Quantitative Results
Statistical Analysis

When conducting a multiple linear regression, there are a number of different approaches to entering predictors (i.e., independent variables) into your model. The simplest approach is to enter all of the predictors you have into your model in one step. It is commonly referred to as the “standard” method of regression. Another approach is to enter your predictors in multiple, predetermined steps. This is generally known as “hierarchical regression” and is appropriate when you have meaningful groups of predictors. For instance, your predictors might include a few demographic variables (such as gender and age), and personality characteristics (such as extraversion and neuroticism). In this case, it might make sense to enter your demographic variables in one step, and then enter your personality variables in another step. This would allow you see how much variance in your outcome (dependent) variable that the personality characteristics explain above and beyond the demographic variables.

Stepwise Regression

Stepwise regression is a special case of hierarchical regression in which statistical algorithms determine what predictors end up in your model. This approach has three basic variations: forward selection, backward elimination, and stepwise. In forward selection, the model starts with no predictors and successively enters significant predictors until reaching a statistical stopping criteria. In backward elimination, the model starts with all possible predictors and successively removes non-significant predictors until reaching the stopping criteria. The stepwise regression method combines these two approaches, adding and removing predictors as it builds the model.

Disadvantages

Stepwise regression may seem like a convenient option. However, researchers and statisticians have identified numerous statistical problems. Including overfitting the data, biased estimates, and inflated Type I error (see Harrell, 2015 for a detailed discussion). Statistical pitfalls aside, there are other important limitations to stepwise regression. Most notably, stepwise regression relies on a computer program to pick the variables for you, without any consideration for what they measure or how they fit into the theoretical framework that guides your study. It is usually more appropriate to use theory and previous research to decide what variables are important to include in your model.
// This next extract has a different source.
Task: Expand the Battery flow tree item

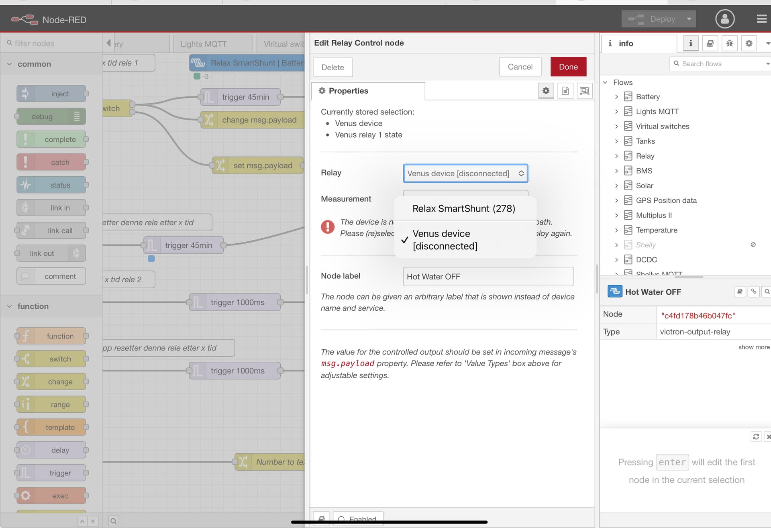Action: point(616,97)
Ronan Conroy, a biostatistician, once said, “Personally, I would no more let an automatic routine select my model than I would let some best fit procedure pack my suitcase.” In other words, the computer program will just pick the things that fit into the suitcase the best, regardless of what they are or if you need them for your trip.

When should you use it?

However, there are situations in which stepwise regression may be appropriate to use. For example, if you have a very large number of potential predictors to include in your model. Predictors may be reduced by using stepwise regression. It is usually better to narrow down the variables in your study based on the specific problem you are investigating and the background literature and theories surrounding the topic. If your research is purely exploratory, and there is no existing theoretical foundation to guide the selection of variables. Stepwise regression may be applied as an exploratory analysis.

Final Remarks

To conclude, it is generally not advisable to use stepwise regression, especially if your research questions are theoretical. However, if you have a very large number of potential variables to use in your model. We recommend revisiting the literature to narrow your options down. This may ultimately lead you to a more focused study that does not rely on automatic variable selection.

References
Harrell, F. (2015). Regression modeling strategies: with applications to linear models, logistic and ordinal regression, and survival analysis (2nd ed.). New York, NY: Springer.